Così, mentre i miliziani dell’IS aspirano al paradiso, le donne di Kobane pretendono di portarlo sulla terra e, nel farlo, pongono domande davvero scomode al di qua di Kobane. Forse questo spiega il muto e fragoroso silenzio di molte donne e femministe di fronte a questa guerra e al ruolo delle Unità di protezione delle donne. Forse è più facile schierarsi nella guerra quando la parte delle donne è quella di vittime, quando il loro corpo è un terreno di battaglia, quando si fanno mediatrici e ambasciatrici di pace, quando sono uno fra i molti generi che subiscono la discriminazione e l’oppressione fondamentalistica, quando possono essere guardate come la metafora di una vulnerabilità che unisce il genere umano e rivela le bellicose pretese di dominio del soggetto Maschio, Bianco e Occidentale, quando sono esotici soggetti post-coloniali.
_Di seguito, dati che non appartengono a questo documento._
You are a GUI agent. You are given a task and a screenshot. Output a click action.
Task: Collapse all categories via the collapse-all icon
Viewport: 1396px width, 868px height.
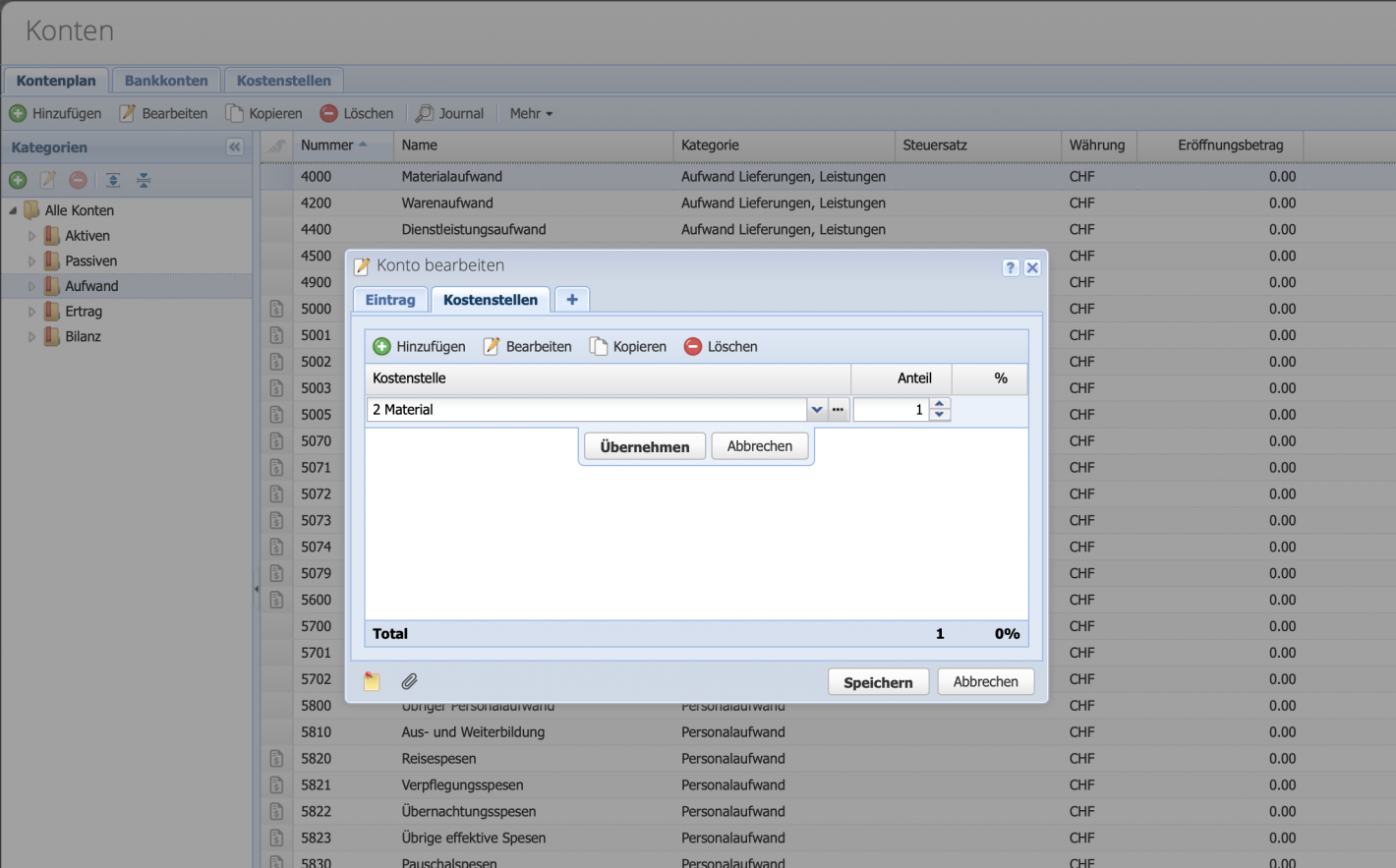click(x=142, y=180)
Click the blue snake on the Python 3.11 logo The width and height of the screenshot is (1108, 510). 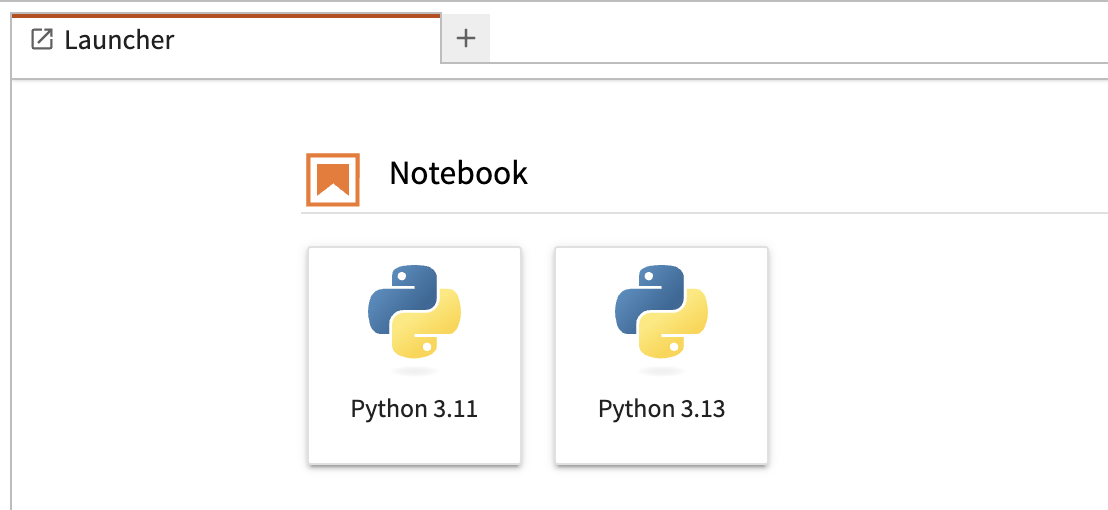(x=397, y=295)

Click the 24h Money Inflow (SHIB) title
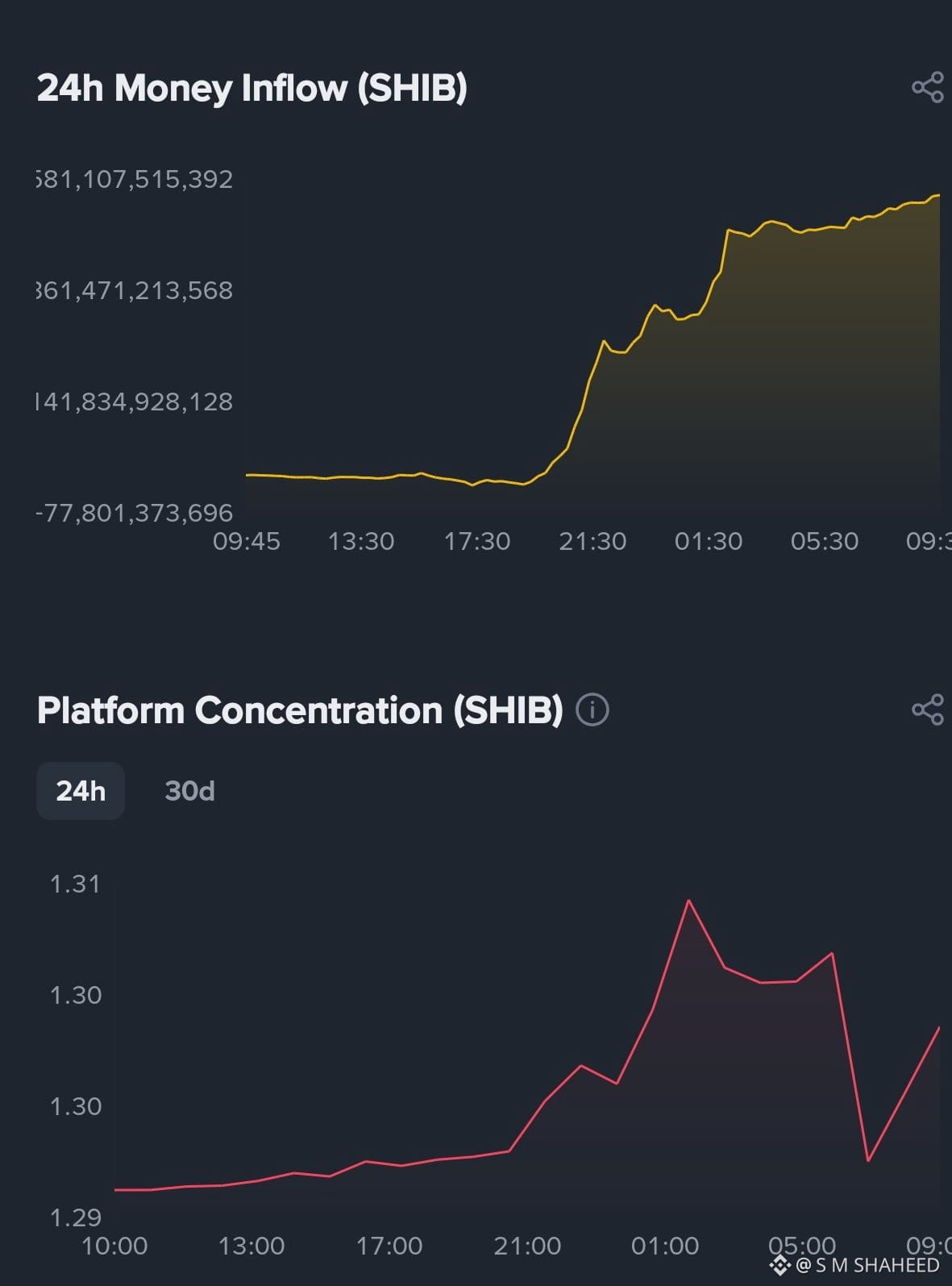point(252,88)
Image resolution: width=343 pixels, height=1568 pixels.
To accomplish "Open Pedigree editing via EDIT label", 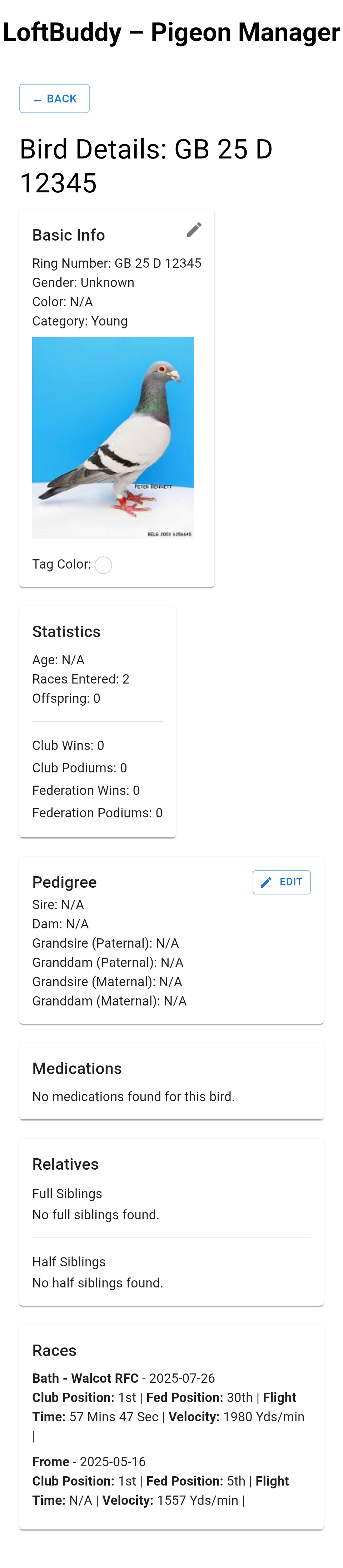I will pos(290,882).
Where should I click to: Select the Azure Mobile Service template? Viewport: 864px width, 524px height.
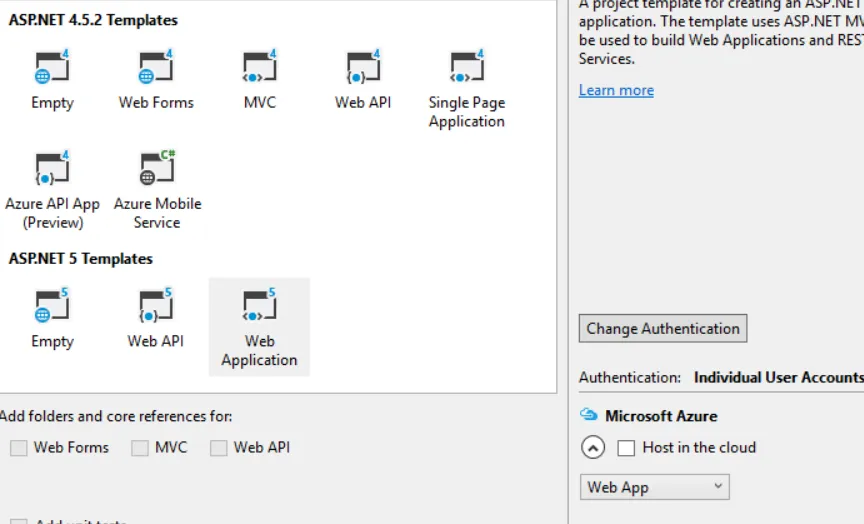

Forse è più difficile prendere parte alla guerra quando significa ammettere che le stesse che danno la vita possono toglierla a colpi di mortaio, che le stesse che incarnano la pace possono decidere di armarsi e andare al fronte, che le stesse che si prendono cura possono colpire, che le stesse che dovrebbero contestare il potere lottano per prendere potere e lo fanno come donne. Mentre ridono e sparano, mentre riposano e danzano con tute mimetiche e foulard colorati, le donne combattenti di Kobane sembrano indicare il punto in cui ogni discorso formulato fin qui da donne e femministe rischia di sbriciolarsi sul fronte delle contraddizioni. Per questo, piuttosto che trincerarsi nel silenzio, vale forse la pena ascoltare e provare a capire la posta in gioco globale della guerra delle donne di Kobane ( EL MANIFESTO 16 OCT 2014 di Paola Rudan ).